**Brief:**
With no line left out, restate the data word for word.

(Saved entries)
· · · · ·

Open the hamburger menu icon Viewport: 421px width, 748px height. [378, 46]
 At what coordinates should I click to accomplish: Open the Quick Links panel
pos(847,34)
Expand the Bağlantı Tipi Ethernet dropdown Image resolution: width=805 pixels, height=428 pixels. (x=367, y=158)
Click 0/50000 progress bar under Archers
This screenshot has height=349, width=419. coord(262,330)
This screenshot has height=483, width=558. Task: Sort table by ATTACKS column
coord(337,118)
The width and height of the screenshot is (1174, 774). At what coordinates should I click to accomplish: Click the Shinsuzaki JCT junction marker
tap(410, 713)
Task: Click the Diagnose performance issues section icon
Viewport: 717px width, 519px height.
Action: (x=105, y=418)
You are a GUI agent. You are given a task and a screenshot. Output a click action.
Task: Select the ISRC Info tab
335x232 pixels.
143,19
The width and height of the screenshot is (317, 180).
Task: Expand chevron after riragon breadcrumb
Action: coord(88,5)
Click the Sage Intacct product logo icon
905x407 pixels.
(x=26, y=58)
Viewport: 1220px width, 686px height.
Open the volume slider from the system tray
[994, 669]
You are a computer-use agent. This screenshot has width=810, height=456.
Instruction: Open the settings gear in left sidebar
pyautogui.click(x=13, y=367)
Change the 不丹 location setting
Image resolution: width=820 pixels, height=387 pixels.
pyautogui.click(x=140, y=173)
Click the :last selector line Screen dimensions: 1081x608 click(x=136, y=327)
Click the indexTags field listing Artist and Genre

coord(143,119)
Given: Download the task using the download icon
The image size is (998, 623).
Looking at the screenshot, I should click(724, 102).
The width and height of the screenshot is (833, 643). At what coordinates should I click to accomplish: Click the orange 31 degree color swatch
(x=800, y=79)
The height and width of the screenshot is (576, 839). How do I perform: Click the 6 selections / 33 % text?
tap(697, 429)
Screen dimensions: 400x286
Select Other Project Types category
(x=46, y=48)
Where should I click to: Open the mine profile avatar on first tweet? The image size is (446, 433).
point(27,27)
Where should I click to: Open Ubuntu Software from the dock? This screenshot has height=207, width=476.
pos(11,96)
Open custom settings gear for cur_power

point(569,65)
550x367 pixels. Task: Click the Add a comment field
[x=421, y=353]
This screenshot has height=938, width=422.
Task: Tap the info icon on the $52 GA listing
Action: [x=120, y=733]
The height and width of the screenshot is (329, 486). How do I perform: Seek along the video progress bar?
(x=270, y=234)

· · · · ·

**Solved exercise:**
Open the hamburger menu icon Viewport: 421px width, 748px height. [378, 46]
 At what coordinates should I click to accomplish: Open the Quick Links panel
pos(847,34)
Expand the Bağlantı Tipi Ethernet dropdown Image resolution: width=805 pixels, height=428 pixels. (x=367, y=158)
Click 0/50000 progress bar under Archers
This screenshot has height=349, width=419. coord(262,330)
This screenshot has height=483, width=558. Task: Sort table by ATTACKS column
coord(337,118)
The width and height of the screenshot is (1174, 774). At what coordinates should I click to accomplish: Click the Shinsuzaki JCT junction marker
tap(410, 713)
Task: Click the Diagnose performance issues section icon
Viewport: 717px width, 519px height.
Action: (x=105, y=418)
You are a GUI agent. You are given a task and a screenshot. Output a click action.
Task: Select the ISRC Info tab
335x232 pixels.
143,19
The width and height of the screenshot is (317, 180).
Task: Expand chevron after riragon breadcrumb
Action: coord(88,5)
Click the Sage Intacct product logo icon
905x407 pixels.
(x=26, y=58)
Viewport: 1220px width, 686px height.
Open the volume slider from the system tray
[994, 669]
You are a computer-use agent. This screenshot has width=810, height=456.
Instruction: Open the settings gear in left sidebar
pyautogui.click(x=13, y=367)
Change the 不丹 location setting
Image resolution: width=820 pixels, height=387 pixels.
pyautogui.click(x=140, y=173)
Click the :last selector line Screen dimensions: 1081x608 click(x=136, y=327)
Click the indexTags field listing Artist and Genre

coord(143,119)
Given: Download the task using the download icon
The image size is (998, 623).
Looking at the screenshot, I should click(724, 102).
The width and height of the screenshot is (833, 643). At what coordinates should I click to accomplish: Click the orange 31 degree color swatch
(x=800, y=79)
The height and width of the screenshot is (576, 839). How do I perform: Click the 6 selections / 33 % text?
tap(697, 429)
Screen dimensions: 400x286
Select Other Project Types category
(x=46, y=48)
Where should I click to: Open the mine profile avatar on first tweet? The image size is (446, 433).
point(27,27)
Where should I click to: Open Ubuntu Software from the dock? This screenshot has height=207, width=476.
pos(11,96)
Open custom settings gear for cur_power

point(569,65)
550x367 pixels. Task: Click the Add a comment field
[x=421, y=353]
This screenshot has height=938, width=422.
Task: Tap the info icon on the $52 GA listing
Action: [x=120, y=733]
The height and width of the screenshot is (329, 486). How do I perform: Seek along the video progress bar?
(x=270, y=234)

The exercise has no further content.